Dans la période actuelle de rénovation du droit des contrats, il est important de constater le rôle déterminant de la jurisprudence en cette matière. S'agissant de la détermination du prix, à part certaines règles concernant la vente, le Code civil est presque muet. C'est donc la jurisprudence qui depuis le XIXe siècle, s'est emparée de ce sujet pour l'adapter aux aspirations des différentes époques, jusqu'à aujourd'hui. C'est sur une question concernant la détermination du prix que se prononçait la première chambre civile de la Cour de cassation le 29 novembre 1994.
Cet arrêt du 29 novembre 1994 est d'une grande importance au regard de la jurisprudence pour deux raisons. D'abord, en restant sur la même ligne que la jurisprudence passée, il a étendu un peu plus le principe du prix déterminable. Ensuite, et surtout, il a effectué un revirement de jurisprudence en consacrant la fixation unilatérale du prix.
En ce domaine, la Cour de cassation retourne le principe en acceptant qu'un contractant fixe lui seul le prix. C'est ce qu'il faut comprendre lorsque la haute juridiction parle de « l'exclusivité qui était réservée pour majorer son tarif ».
[...] L'arrêt de 1994 prend le contre-pied de cette jurisprudence pour affirmer que le prix du contrat peut dépendre directement, non seulement des volontés, mais d'une volonté. Par cet arrêt, il est accordé plus de place au principe de la liberté des contractants. Il est considéré qu'on est jamais aussi bien défendu que par soi même au sein du contrat, car personne ne connaît mieux nos propres intérêts et nos propres désirs que nous-mêmes. Le professionnel est moins considéré comme un danger potentiel que comme un expert, qui, connaissant mieux le marché, aura plus de légitimité et de facilité à déterminer un prix juste. [...]
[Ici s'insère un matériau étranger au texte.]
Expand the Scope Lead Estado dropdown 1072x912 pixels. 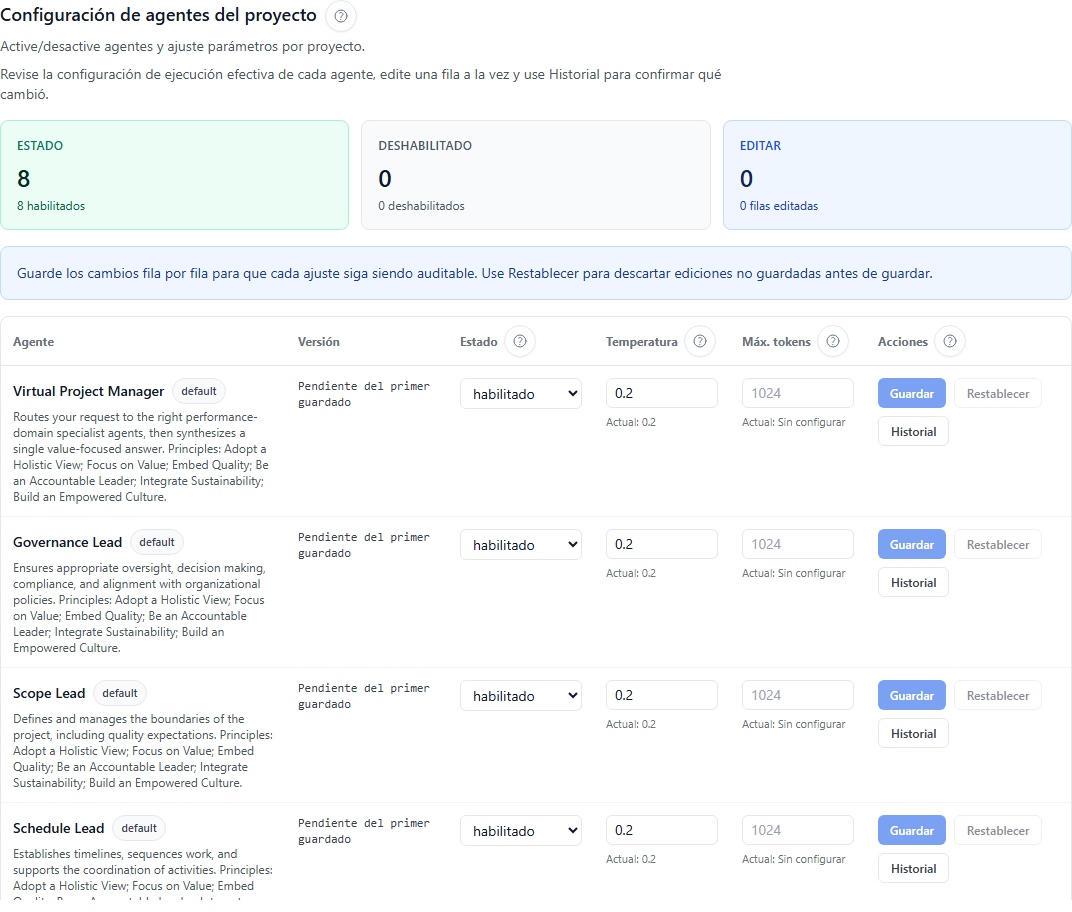click(521, 696)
[...] Le 1er décembre 1995, sur cette question encore, la chambre plénière opère un revirement. Elle affirme dans le 2e arrêt (arrêt de principe) que l'abus dans la fixation du prix ne donne lieu qu'à résiliation ou indemnisation C'est là un véritable changement très clair dans son énonciation ; sauf dans la mesure où il dépend de la définition de la notion d'abus. Il est remarquable que ce soit toujours au moment de la fin du contrat que les contractants agissent en justice lors du problème de prix. [...]
[...] Certains considèrent que la solution de la Cour de cassation de 1994 constitue une brèche dans la lutte contre l'arbitraire. Celle-ci privilégierait le principe de la libre concurrence à la lutte contre l'arbitraire. Ce n'est en fait qu'un exemple, en droit des contrats, de l'ingérence de plus en plus fréquente de l'économie dans le droit en général. En l'espèce, selon cette doctrine la solution de 1994 n'est finalement pas si différente de la jurisprudence antérieure en ce qu'elle consacre le principe de la libre concurrence. [...]
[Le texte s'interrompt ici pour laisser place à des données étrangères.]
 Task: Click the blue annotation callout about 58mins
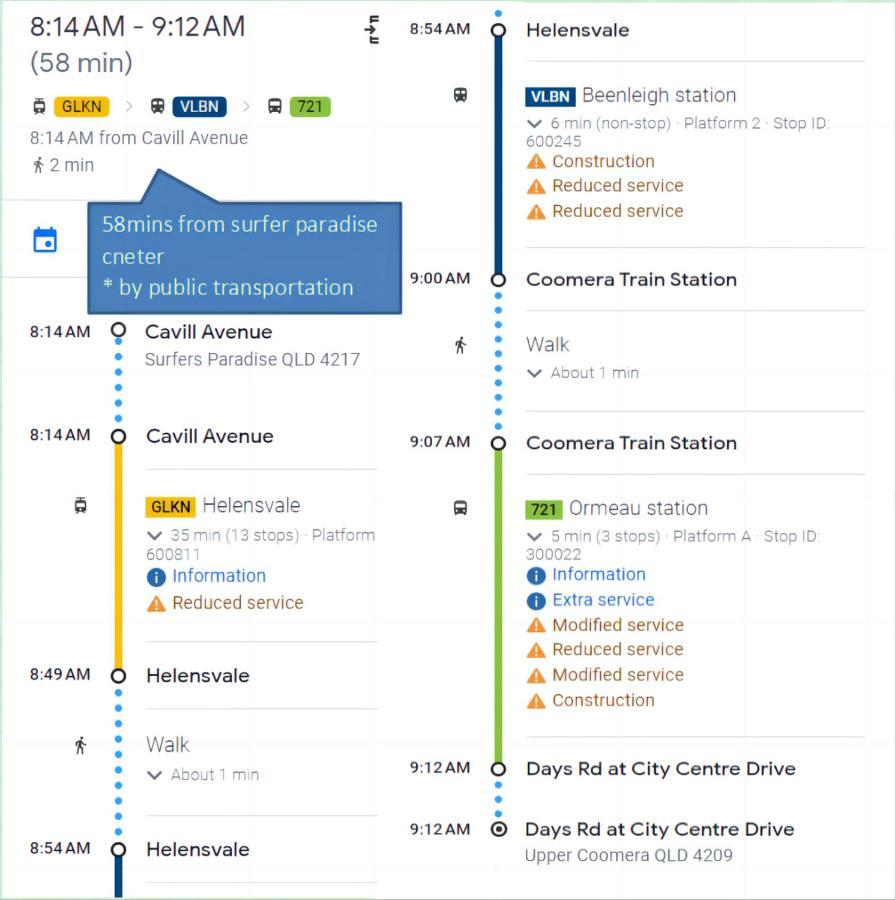245,257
[...] Une autre proposition a été faite, qui consistait à exiger de celui qui fixe le prix la justification de son choix. C'est la solution aujourd'hui consacrée par l'avant-projet de réforme du droit des contrats. [...]
[...] Cette situation mettait donc le fixateur du prix dans une situation très précaire, contrairement à ce que l'on aurait pu penser au premier abord. C'est aussi par une théorie de l'ouverture à la concurrence qu'est régi l'arrêt de 1994. Celui-ci permet la fixation unilatérale du prix dans le contrat. Donc logiquement, sans qu'il y ait de nécessité de concertation, celui qui connaît le mieux les prix pratiqués sur le marché va pouvoir décider du prix. Dans un premier temps, cette solution répond à l'impératif de rapidité dans la vie économique. [...]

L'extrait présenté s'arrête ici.